Skidoo (formerly, Hoveck) was an unincorporated community in Inyo County, California. The geographical location of the old town site lies at an elevation of 5,689 feet (1734 m). Skidoo is a ghost town located in Death Valley National Park. It is on the National Register of Historic Places.

==History==
Skidoo is representative of the boom towns that flourished in Death Valley during the early 20th century. The town's livelihood depended primarily on the output of the Skidoo Mine, a venture operating between 1906 and 1917. During those years the mine produced about 75,000 ounces of gold, worth at the time more than $1.5 million. Two unique items are associated with Skidoo's mining heyday. First the town possessed the only milling plant in the desert operated almost completely by water power. Second, the construction of the water pipeline was a phenomenal engineering feat; its scar can still be seen between its origin near Telescope Peak and the mill site.

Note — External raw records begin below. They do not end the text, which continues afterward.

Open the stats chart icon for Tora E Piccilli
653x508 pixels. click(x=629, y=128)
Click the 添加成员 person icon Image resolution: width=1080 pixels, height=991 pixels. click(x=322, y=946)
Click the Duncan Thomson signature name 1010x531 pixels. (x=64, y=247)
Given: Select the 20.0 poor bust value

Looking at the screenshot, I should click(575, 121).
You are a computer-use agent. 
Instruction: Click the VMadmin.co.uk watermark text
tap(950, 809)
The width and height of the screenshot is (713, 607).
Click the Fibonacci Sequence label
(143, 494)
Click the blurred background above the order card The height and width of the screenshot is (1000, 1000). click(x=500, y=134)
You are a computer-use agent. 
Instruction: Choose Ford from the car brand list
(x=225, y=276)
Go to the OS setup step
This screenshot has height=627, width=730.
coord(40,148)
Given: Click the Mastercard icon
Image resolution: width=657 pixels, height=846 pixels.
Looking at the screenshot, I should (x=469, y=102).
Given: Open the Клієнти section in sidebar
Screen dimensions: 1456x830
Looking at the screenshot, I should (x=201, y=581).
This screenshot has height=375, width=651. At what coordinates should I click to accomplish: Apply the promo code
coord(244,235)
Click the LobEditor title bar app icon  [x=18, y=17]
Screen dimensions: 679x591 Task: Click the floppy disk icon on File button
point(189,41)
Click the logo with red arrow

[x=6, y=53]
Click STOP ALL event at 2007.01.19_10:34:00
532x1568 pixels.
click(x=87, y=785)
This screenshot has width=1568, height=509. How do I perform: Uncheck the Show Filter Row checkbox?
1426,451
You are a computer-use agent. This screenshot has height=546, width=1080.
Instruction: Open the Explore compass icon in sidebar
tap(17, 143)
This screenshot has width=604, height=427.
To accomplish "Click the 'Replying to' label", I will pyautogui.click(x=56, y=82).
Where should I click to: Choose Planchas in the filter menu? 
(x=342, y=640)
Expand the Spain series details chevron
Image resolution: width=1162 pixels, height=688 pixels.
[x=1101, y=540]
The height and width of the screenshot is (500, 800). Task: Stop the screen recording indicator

The fifteen-stamp amalgamation and cyanide mill built by the Skidoo Mines Company is a rare surviving example of an early 20th-century gravity-feed system for separating gold from its ore.

===Names===
The name Skidoo comes from the expression 23 skidoo, a slang expression of the time, for which various origins have been suggested.

The Hoveck post office opened in 1906, changed its name to Skidoo in 1907, and closed in 1917. The name Hoveck honored Matt Hoveck, manager of the Skidoo Mine.